In 1945 the nest was situated on a metal-covered cement ledge, two feet wide and 48 feet above the ground, at the northeast corner of the Museum Building. The nest was protected on the east by a stone abutment of the building and on the south by the north wall of the building itself. Here the nest could be observed at will through a laboratory window without disturbing the birds. The taking of notes was begun at the time of egg-laying and extended to the time at which the young left the nest, February 3 through April 26, 1945. In 1946 the owls nested farther down the north side of the building, behind two cement pillars, approximately 25 feet above the ground. To examine the nest in 1946 it was necessary to lower an observer down the side of the building by means of a rope. Observations of this nest were never made more frequently than every other day. The adult owls were first seen at the nest on February 3, 1946; careful examination of the nest began when the one egg hatched on March 7 and continued until April 25, shortly before the young owl left the nest.
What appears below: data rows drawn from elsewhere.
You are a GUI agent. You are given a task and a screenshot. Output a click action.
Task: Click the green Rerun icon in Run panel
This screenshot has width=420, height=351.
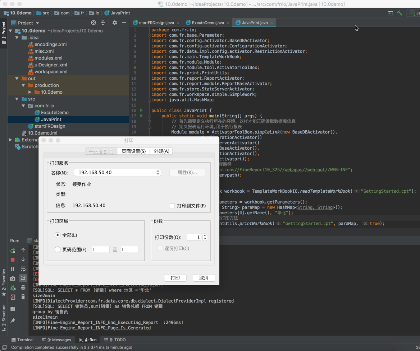[x=13, y=251]
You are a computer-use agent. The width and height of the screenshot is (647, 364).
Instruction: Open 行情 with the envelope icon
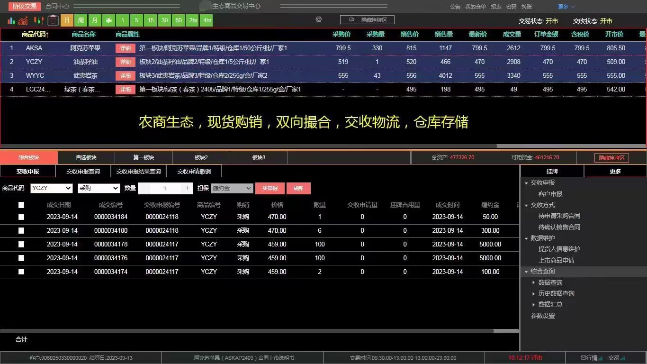(590, 358)
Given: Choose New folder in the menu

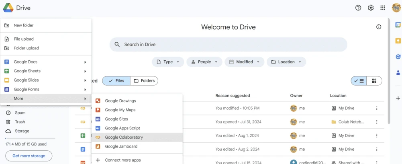Looking at the screenshot, I should point(24,25).
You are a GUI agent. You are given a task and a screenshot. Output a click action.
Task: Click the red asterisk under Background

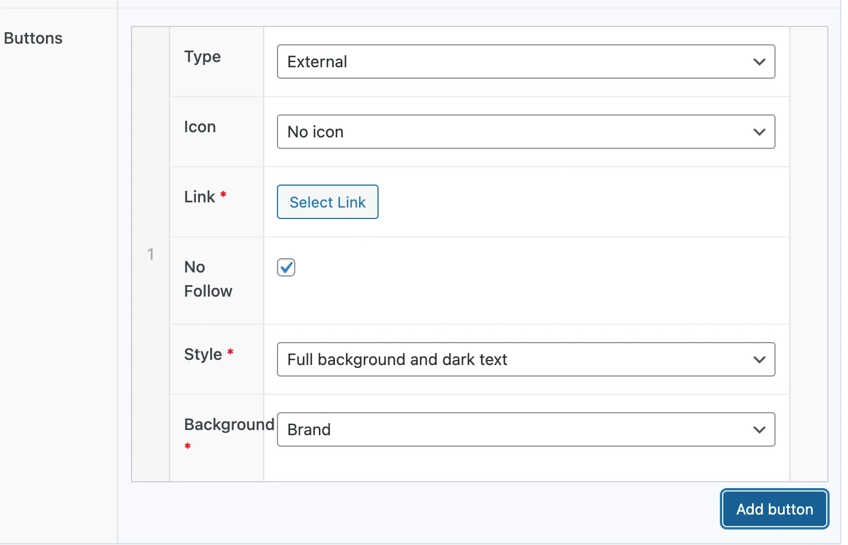(188, 446)
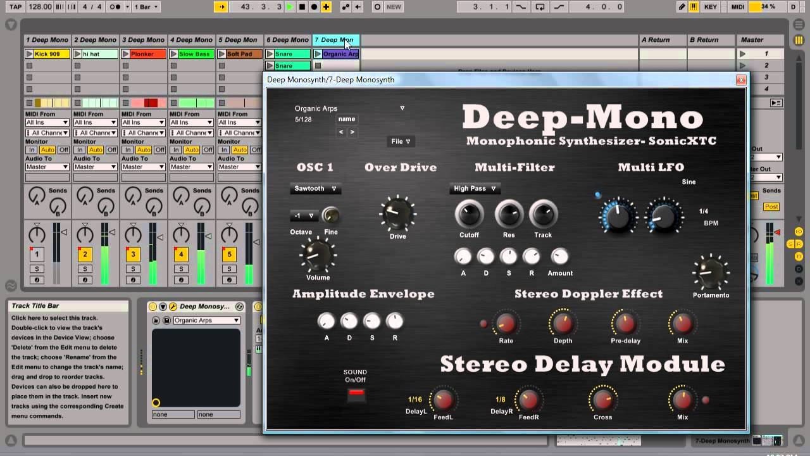Launch the Plonker clip

coord(144,54)
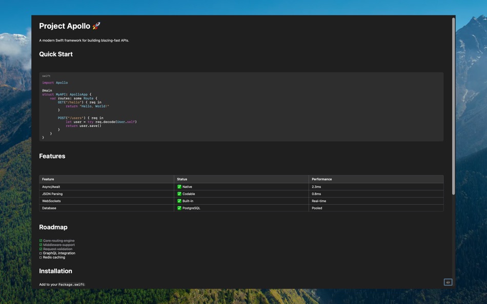Click the eye icon at the bottom right
The height and width of the screenshot is (304, 487).
(x=448, y=282)
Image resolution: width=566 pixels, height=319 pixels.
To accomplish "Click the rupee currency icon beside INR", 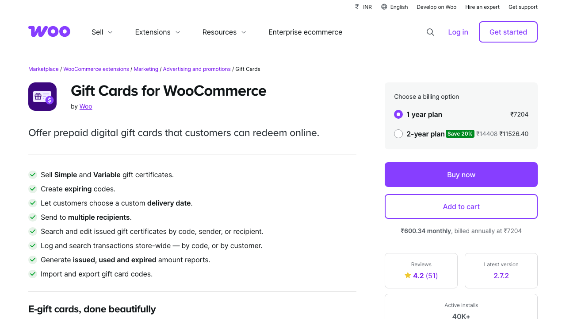I will click(x=356, y=7).
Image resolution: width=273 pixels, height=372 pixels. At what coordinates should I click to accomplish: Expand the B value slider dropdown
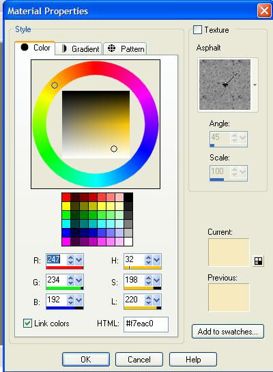click(78, 300)
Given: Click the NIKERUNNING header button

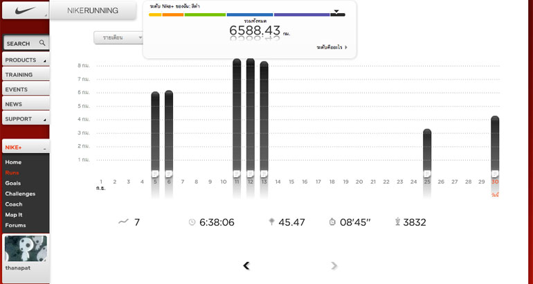Looking at the screenshot, I should [x=93, y=10].
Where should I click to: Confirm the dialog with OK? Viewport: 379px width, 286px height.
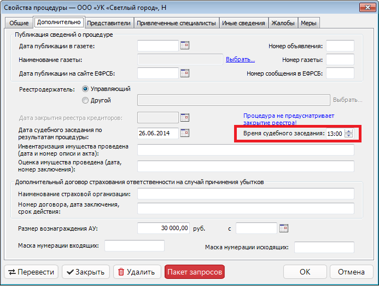pyautogui.click(x=305, y=272)
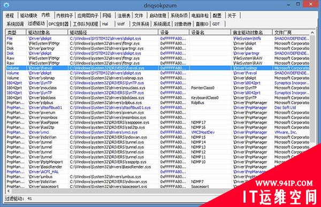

One large cottonwood tree, used by the parent-owls as a landing place whenever they were forced from the nest, was situated approximately 110 feet to the north and a five-story building was located 80 feet farther to the north. Numerous smaller trees line[Pg 160] the street to the east and there are some on the lawns around the Museum. Also, there are about two acres of trees 225 feet west of the nest-site where the parent-owls took refuge when forced from the cottonwood tree.
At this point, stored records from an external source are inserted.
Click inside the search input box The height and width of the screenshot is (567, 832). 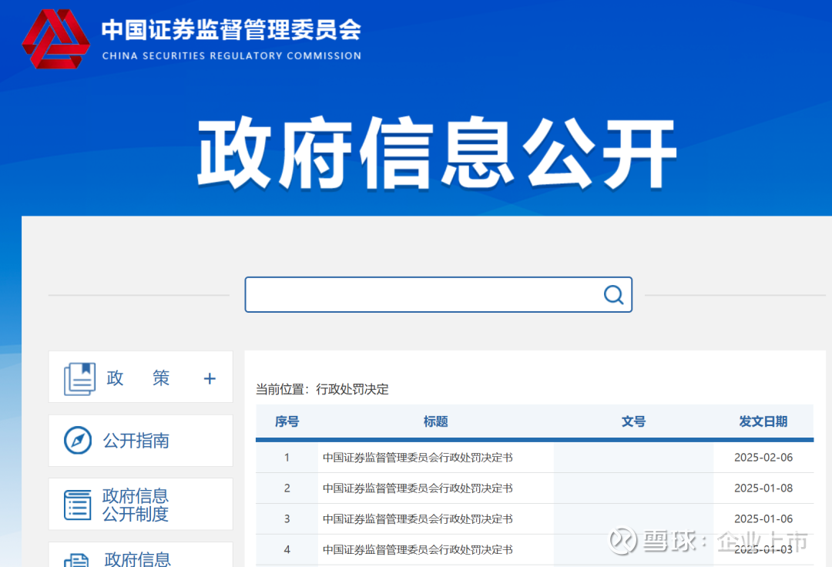coord(424,294)
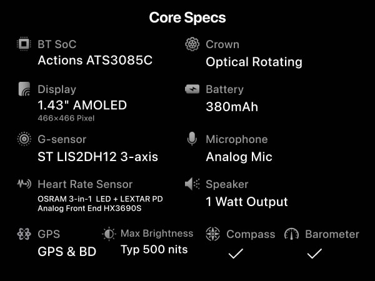Click the GPS satellite icon
Image resolution: width=375 pixels, height=281 pixels.
tap(24, 234)
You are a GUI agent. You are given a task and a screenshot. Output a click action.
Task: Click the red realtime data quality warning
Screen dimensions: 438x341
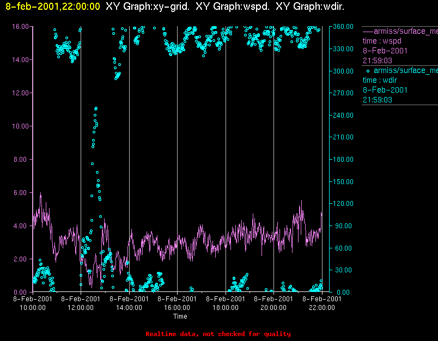point(218,334)
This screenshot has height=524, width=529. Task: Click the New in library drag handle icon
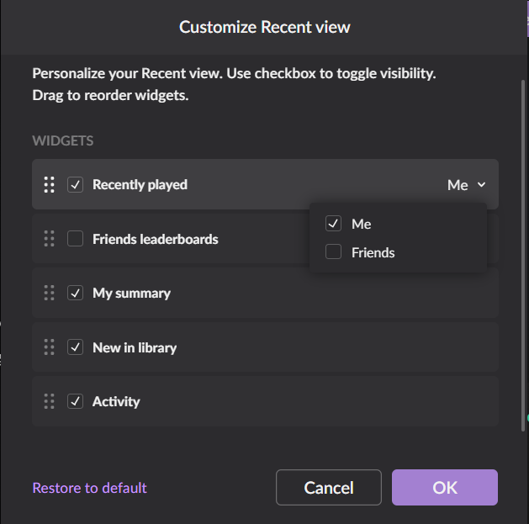tap(50, 347)
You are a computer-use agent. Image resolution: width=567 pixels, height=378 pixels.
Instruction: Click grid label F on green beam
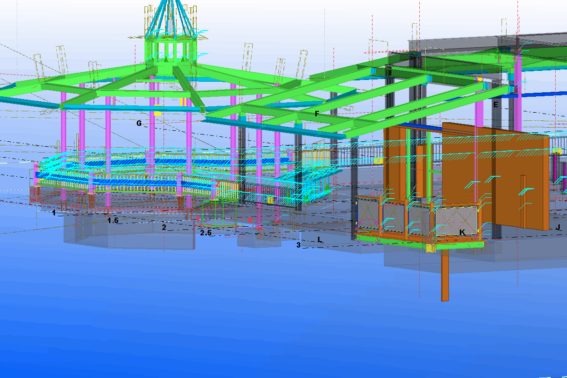tap(317, 114)
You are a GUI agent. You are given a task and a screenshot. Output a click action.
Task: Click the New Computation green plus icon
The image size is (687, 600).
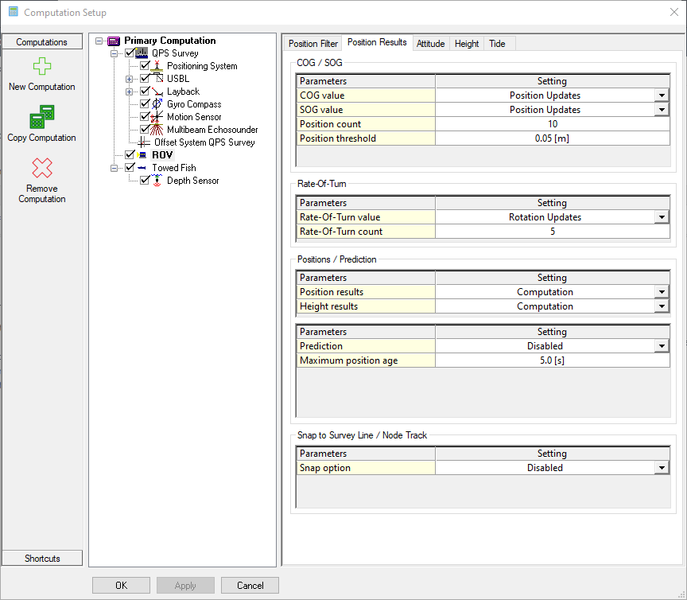[x=41, y=67]
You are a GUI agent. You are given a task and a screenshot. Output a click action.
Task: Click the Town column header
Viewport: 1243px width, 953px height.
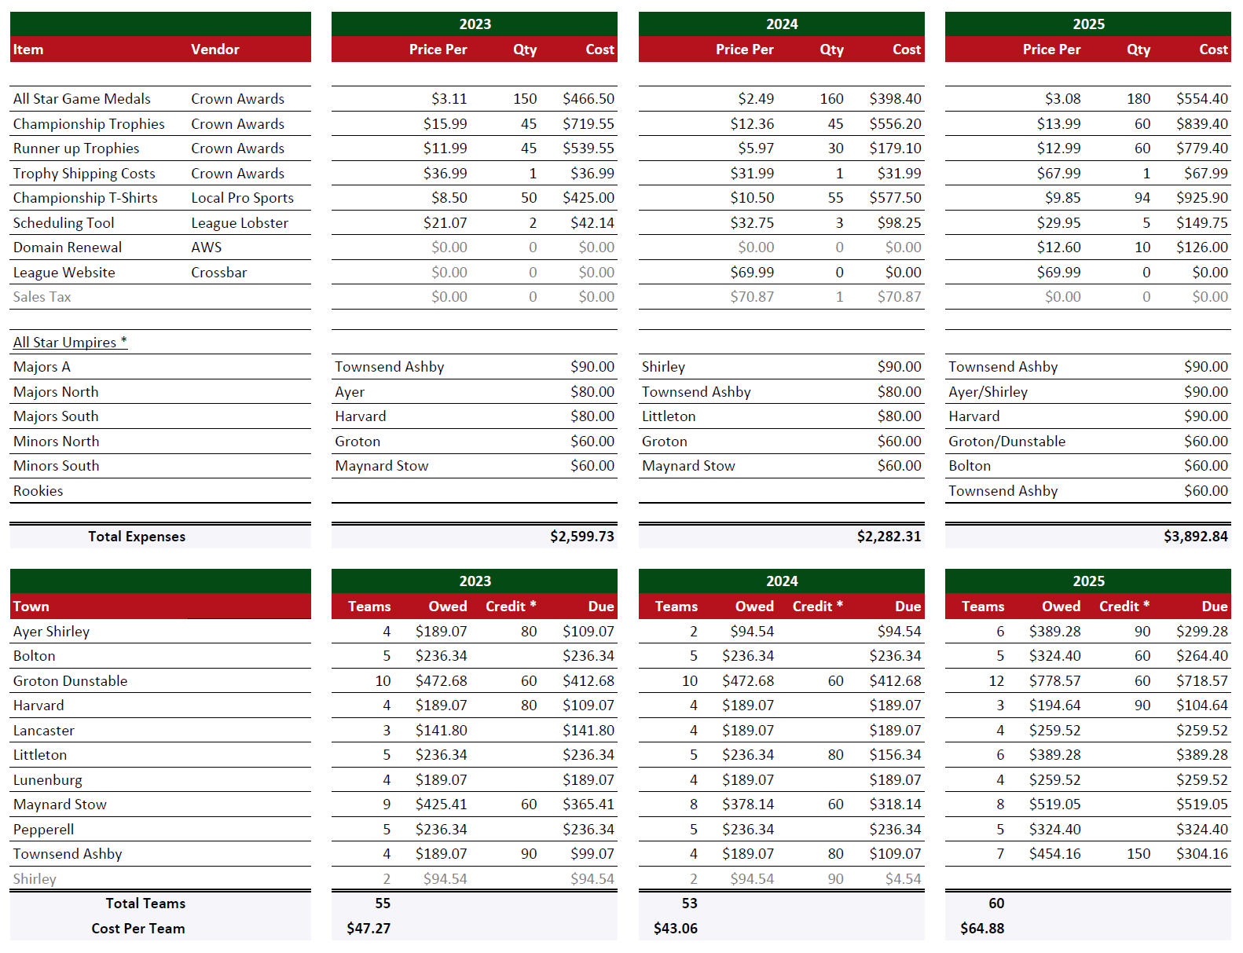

The nest, if it can be called a nest, was no more than a few bare branches of the Virginia creeper, which covers the side of the building, together with some excrement which the owls tended to push to the periphery of the nest. For most of the time the three eggs in 1945 lay directly on the metal which covered the ledge, because there was no definite floor to the nest. The single egg in 1946 lay on the cement shelf between the pillars and the wall of the building. This laxity in nest building by Great Horned Owls apparently is not uncommon (see Bent, 1938:300).
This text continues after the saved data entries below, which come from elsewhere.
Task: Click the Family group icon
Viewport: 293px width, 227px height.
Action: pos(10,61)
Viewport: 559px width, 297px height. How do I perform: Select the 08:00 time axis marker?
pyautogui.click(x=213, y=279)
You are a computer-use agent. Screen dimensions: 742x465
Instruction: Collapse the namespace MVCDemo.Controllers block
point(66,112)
Incubation of the eggs probably began, in 1945, on February 5, the day the first egg was laid. It has usually been assumed that, in birds of prey, incubation begins when the first egg is laid. The last of the three eggs was laid February 7. In 1946, the single egg was being incubated on February 4. Since another egg had been laid two or three days before thisa broken egg was found beneath the nest and there were remnants of the egg in the nestincubation may have started as early as February 1 or February 2. In comparing these dates of initial incubation with other recorded dates of nesting, only those from places at, or near, the latitude of Lawrence, Kansas, in the central United States, should be expected to be approximately the same since the times of egg-laying and incubation are progressively later in the year as approach is made toward the polar region. Baumgartner (1938:279) has previously pointed this out.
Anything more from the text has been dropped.